El Ejército de Guatemala -que este domingo celebra su 142 aniversario- afronta una crisis institucional, porque su número de efectivos es reducido -unos 23.000, incluidos los 4.500 destinados a brindar seguridad ciudadana-, y carece de equipo, tecnificación, armamento, y su doctrina se ha desvirtuado, coincidieron analistas consultados por Prensa Libre.

Además, según el Atlas Comparativo de la Defensa en América Latina y el Caribe, la institución armada cuenta con diez soldados por cada 10.000 habitantes, muy por debajo de la media de América Latina, de 29.

“Los acuerdos de paz definieron claramente la doctrina de las fuerzas armadas, que tenían como objetivo resguardar las fronteras y no ser una institución involucrada en seguridad ciudadana”, afirmó Sandino Asturias, director del Centro de Estudios de Guatemala.

Agregó: “es evidente que se perdió el rumbo y las debilidades que enfrentan las fuerzas armadas porque se desvirtuó la naturaleza del Ejército, porque no es ni una fuerza policial ni una de fronteras. Esa combinación doctrinal no le permite desarrollar sus capacidades”.

Por el contrario, el coronel retirado Mario Mérida afirmó: “sí hay una doctrina, pero como el Ejército está empeñado en tareas policiales se complica el cumplimiento. Los recursos disponibles se destinan para brindarle seguridad ciudadana al país”.

Escasez de equipo. El ex ministro de la Defensa, Julio Balconi, comentó que el Ejército tiene muchas debilidades, porque carece de lanchas, armamento y equipos de comunicación.

“Los soldados deben tener armamento moderno, los medios de comunicación necesarios para que las tropas puedan manejarse adecuadamente en el terreno, pero toda esa logística es cara, la seguridad es cara y cuando se habla de invertir en ella surgen críticas de que el dinero se puede utilizar en otras necesidades”, destacó.

Para Edmundo López, profesor en Ciencias Sociales y diplomado en Sociología Militar en México, “Guatemala merece tener un Ejército tecnológicamente fuerte, con helicópteros, con una fuerza aérea y marina realmente competentes para defender la soberanía, el territorio nacional y combatir amenazas como el narcotráfico”.

“Lo que no puede hacer el Ejército es retomar la doctrina de seguridad nacional, que nació en Washington con el senador republicano —Joseph— McCarthy —de 1947 a 1957—. El Ejército debe darse el derecho de comprar armamento a otros países que no sean Estados Unidos”, añadió.

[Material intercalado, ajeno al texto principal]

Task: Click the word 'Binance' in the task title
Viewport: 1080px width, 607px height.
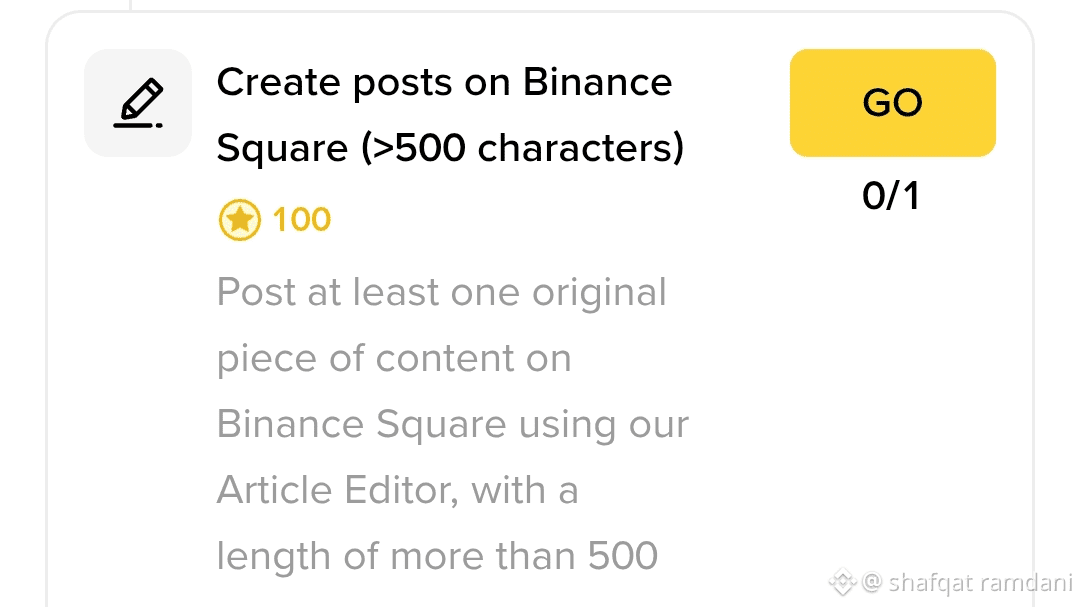Action: [x=597, y=83]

Mérida recuerda que durante el gobierno de Óscar Berger, después de la depuración castrense, se ofrecieron Q1.000 millones (US$124,6 millones) para modernizar el Ejército, pero debido a las necesidades del país esos recursos no pudieron ser invertidos.

Asturias indicó que se debe apostar a un Ejército pequeño, pero bien equipado. “Solo se han preocupado por crecer en efectivos”, criticó.

Lo ideal. La Fuerza Aérea Guatemalteca, que tiene tres comandos, cuenta con cinco helicópteros, tres aviones de transporte de personal y tres avionetas. Sin embargo, debería disponer de 48 aeronaves por comando.

Las Fuerza Naval, dividida en dos comandos —Pacífico y del Caribe—, cuenta apenas con diez guardacostas y diez lanchas rápidas. Cada comando debería tener 14 vehículos acuáticos: dos patrullas oceánicas, cuatro costeras y ocho interceptoras. El escaso equipo resulta insuficiente para proteger las más de 200 millas náuticas que tiene el territorio nacional. 

Las fuerzas terrestres se encuentran también diezmadas. En los años del conflicto armado interno, el Ejército contaba con unos 80 vehículos blindados y artillados de transporte de personal, pero ahora tienen solo 20 en funcionamiento. De los 12 vehículos anfibios que se reciclaron para combatir al narcotráfico, solo dos se encuentran operativos.